Objective 1: In the post on breaking up NCBI databases, reproduce the passage from "Jeremy Mann bioclusters@bioinformatics.org" to "LONG time ;)" verbatim.
Objective 2: According to the post on breaking up NCBI databases, how are the NCBI databases currently made available to each cluster node?

Supplied passage:
begin

[Bioclusters] breaking up NCBI databases

Jeremy Mann bioclusters@bioinformatics.org
Thu, 1 May 2003 17:29:52 -0500 (CDT)


I am curious if any knows of any commercial or open source solution to
breaking up the NCBI dbs into various sizes. Here, our present solution is
NFS mounts of /ncbi to each cluster node. Today, we gave a go at
submitting numerous BLAST jobs with PBS. Boy, talk about a complete
performance drain (namely nfsd). I haven't seen so many switch lights non
stop in a LONG time ;)

I have been experimenting with mpiBLAST (using 4 test nodes). So far its
worked extremely well. I like the fact that its formatdb formats equal
segments for how many nodes you specify. Now this database is only useful
when using mpiBLAST. I want to try and use one version of the database for
all immplementations (we also use wwwblast and command line tools). And
since the BLAST dbs are precompiled, we have to use fastacmd to revert to
unformatted, THEN run the mpiblast formatdb. Now do this for 20 nodes ;(
If we choose this method we would have to update once a week instead of
the present nightly updates.

end

Records supplied:
begin

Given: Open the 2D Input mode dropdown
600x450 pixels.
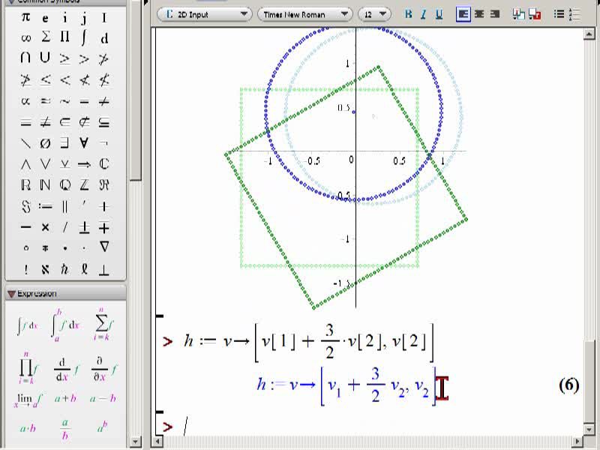Looking at the screenshot, I should 204,14.
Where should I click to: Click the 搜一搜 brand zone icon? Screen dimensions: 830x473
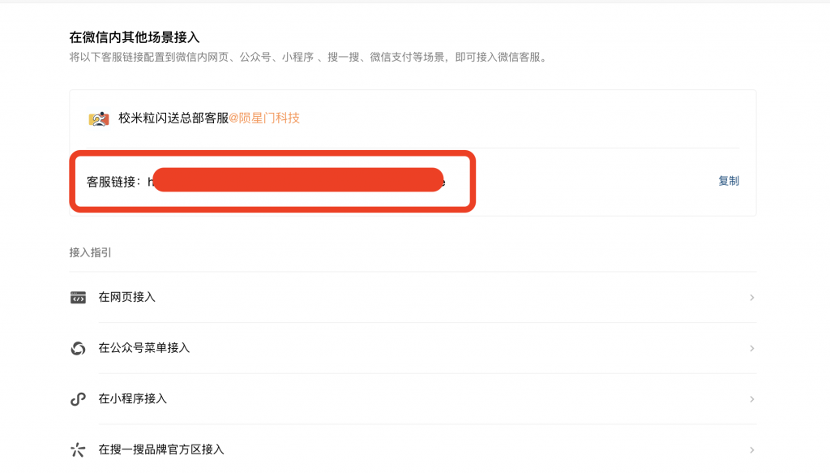78,449
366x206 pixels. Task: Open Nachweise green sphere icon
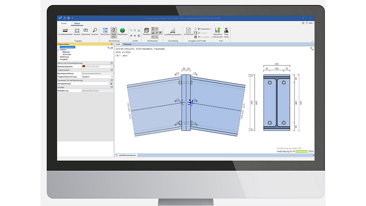click(x=122, y=30)
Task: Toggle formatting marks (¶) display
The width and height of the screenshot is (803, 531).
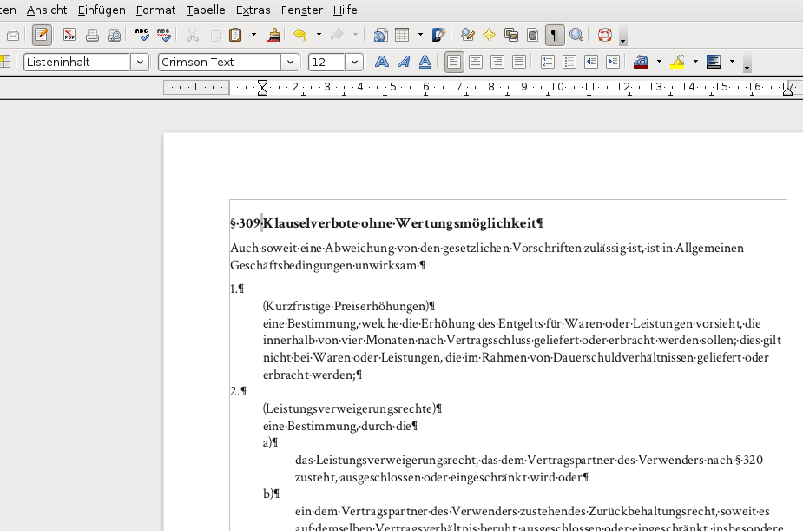Action: [x=554, y=35]
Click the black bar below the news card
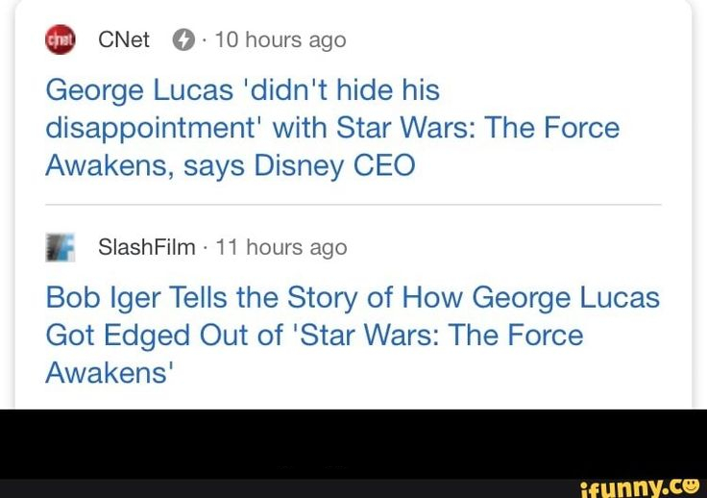Screen dimensions: 707x498 [x=354, y=444]
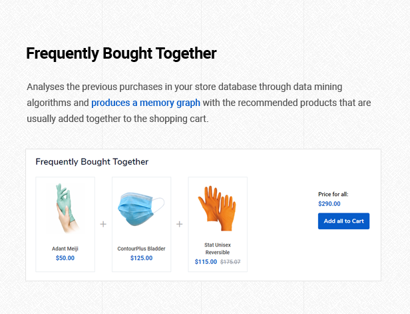Open the 'produces a memory graph' link
Screen dimensions: 410x314
146,103
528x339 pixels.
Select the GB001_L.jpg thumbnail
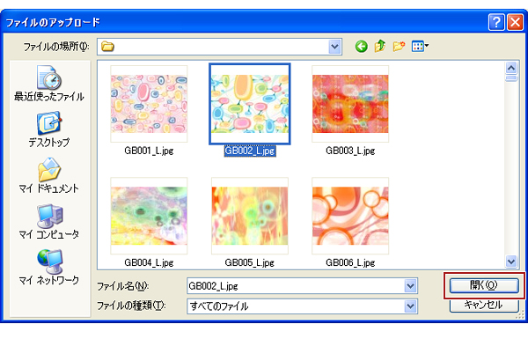coord(149,104)
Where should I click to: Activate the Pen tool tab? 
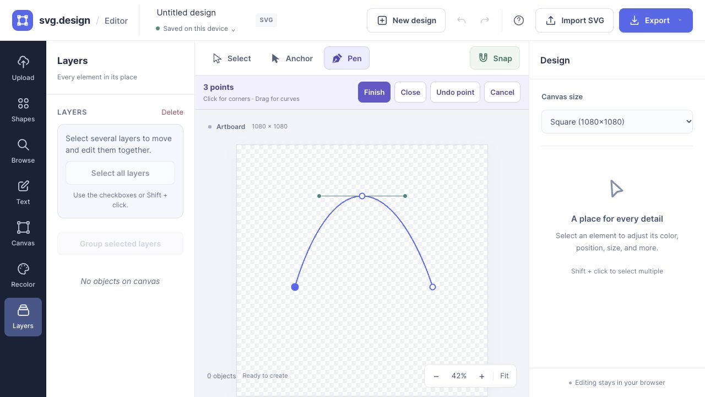pyautogui.click(x=346, y=58)
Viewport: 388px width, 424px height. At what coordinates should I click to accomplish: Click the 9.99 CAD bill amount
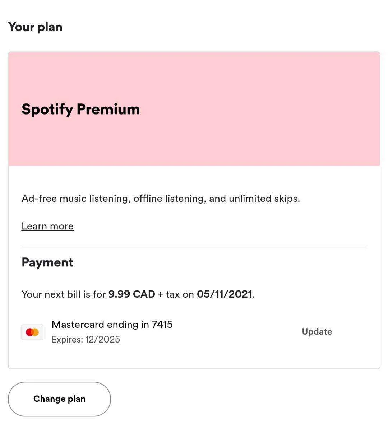(131, 294)
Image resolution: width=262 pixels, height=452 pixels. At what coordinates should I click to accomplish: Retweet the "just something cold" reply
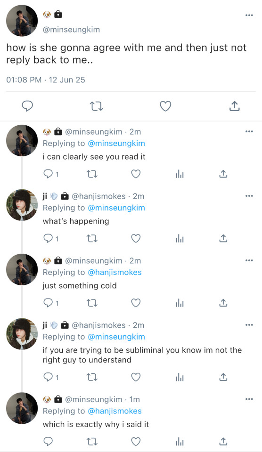pos(92,303)
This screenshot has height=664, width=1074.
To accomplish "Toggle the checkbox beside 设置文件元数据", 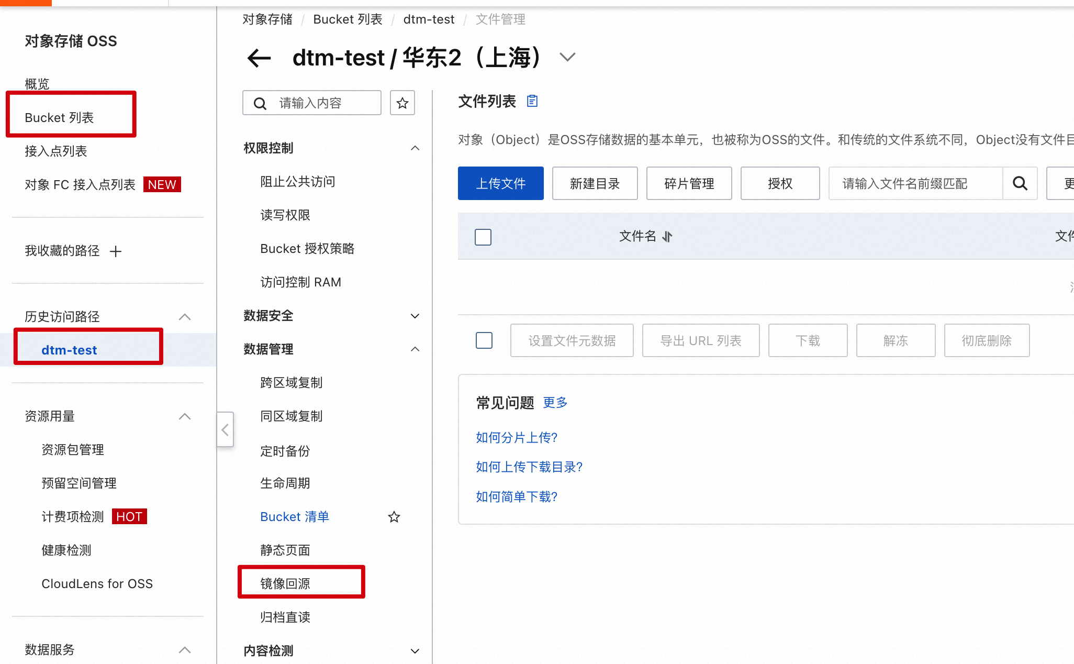I will pyautogui.click(x=484, y=340).
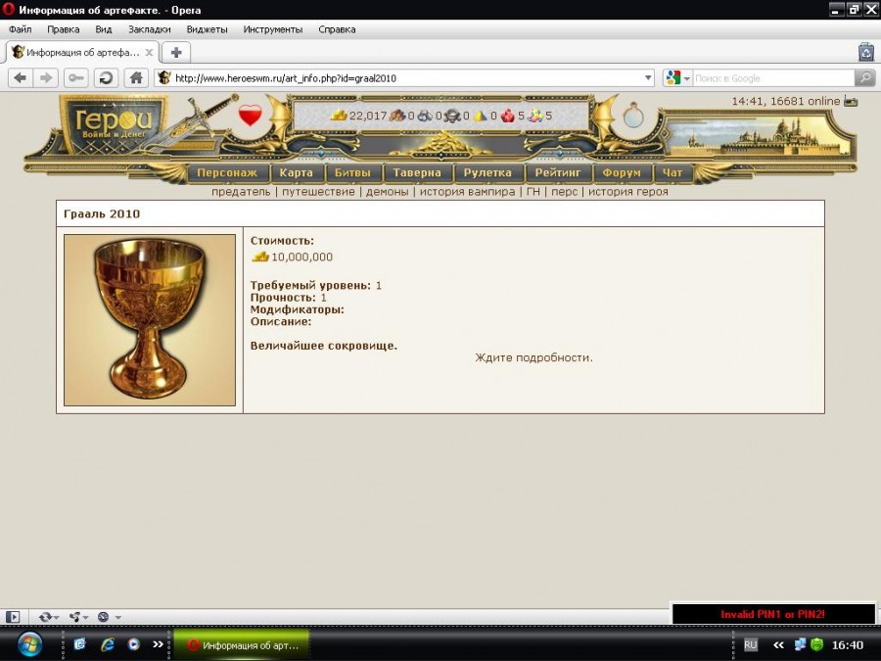This screenshot has height=661, width=881.
Task: Expand the address bar history dropdown
Action: [648, 78]
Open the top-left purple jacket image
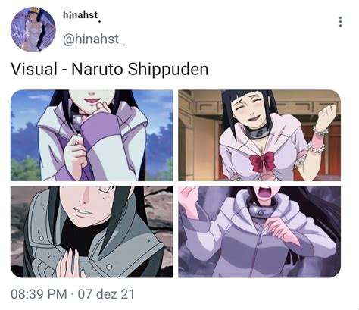This screenshot has height=310, width=359. click(92, 135)
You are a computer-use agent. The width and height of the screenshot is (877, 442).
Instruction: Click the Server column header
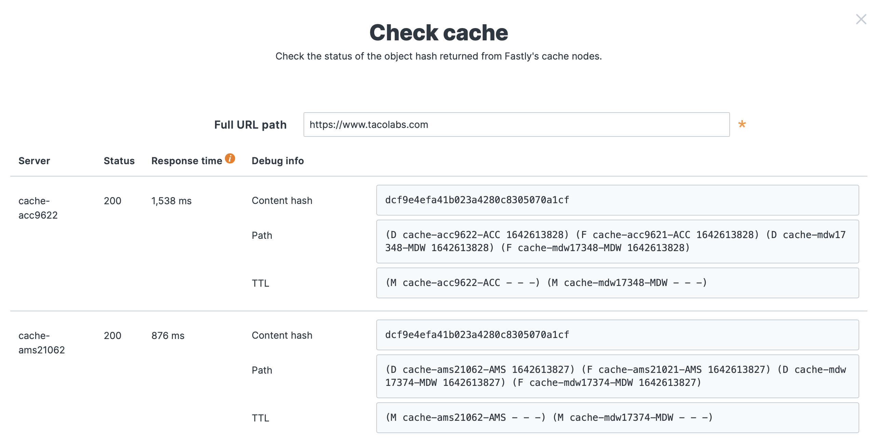(34, 160)

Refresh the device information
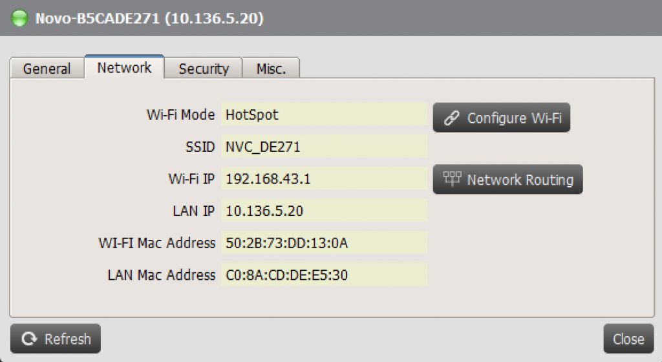56,339
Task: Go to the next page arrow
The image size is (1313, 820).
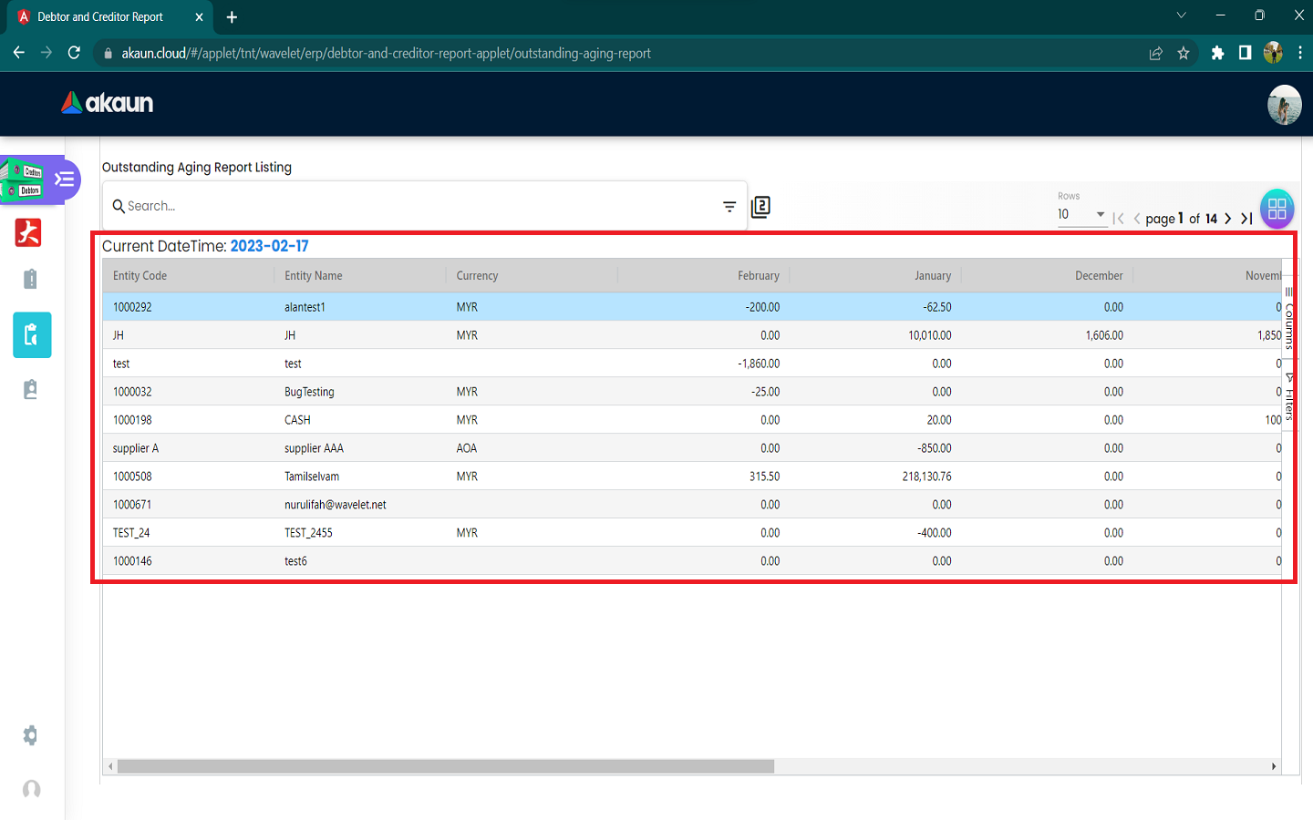Action: (1228, 219)
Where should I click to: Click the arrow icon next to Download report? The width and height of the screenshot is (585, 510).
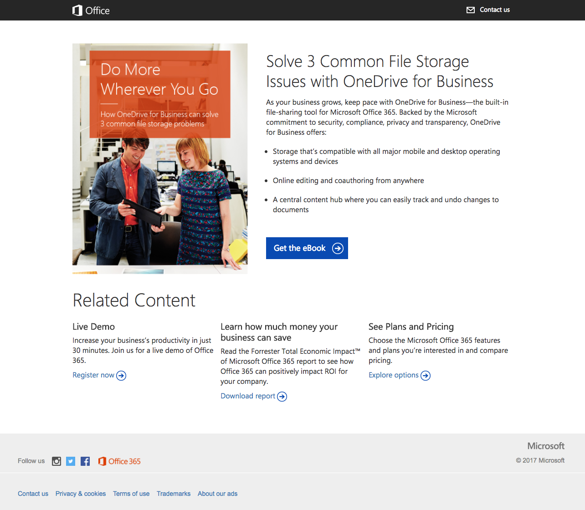tap(282, 396)
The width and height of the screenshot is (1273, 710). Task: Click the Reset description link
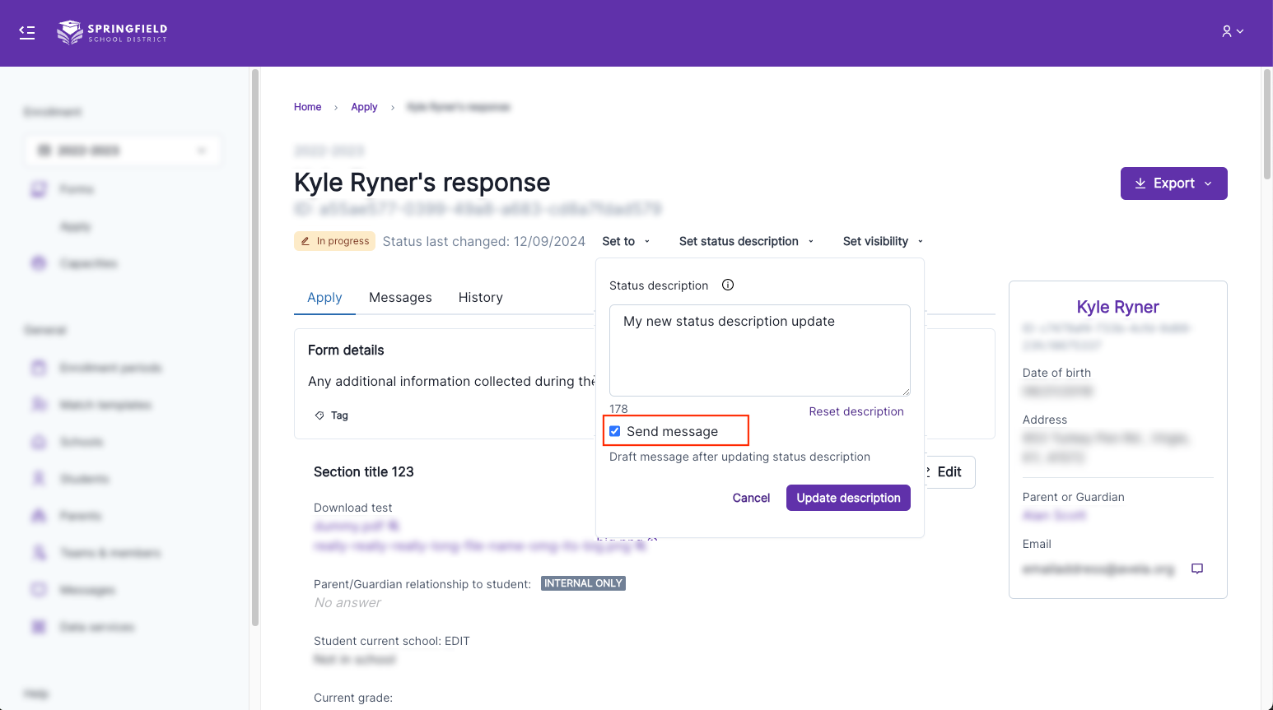click(x=856, y=411)
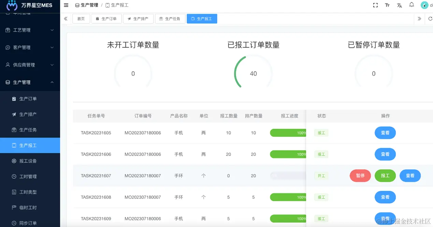This screenshot has height=227, width=433.
Task: Toggle fullscreen mode via the expand icon
Action: [375, 5]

end

Task answer 1:
Jeremy Mann bioclusters@bioinformatics.org
Thu, 1 May 2003 17:29:52 -0500 (CDT)


I am curious if any knows of any commercial or open source solution to
breaking up the NCBI dbs into various sizes. Here, our present solution is
NFS mounts of /ncbi to each cluster node. Today, we gave a go at
submitting numerous BLAST jobs with PBS. Boy, talk about a complete
performance drain (namely nfsd). I haven't seen so many switch lights non
stop in a LONG time ;)

Task answer 2: Through NFS mounts of /ncbi to each cluster node.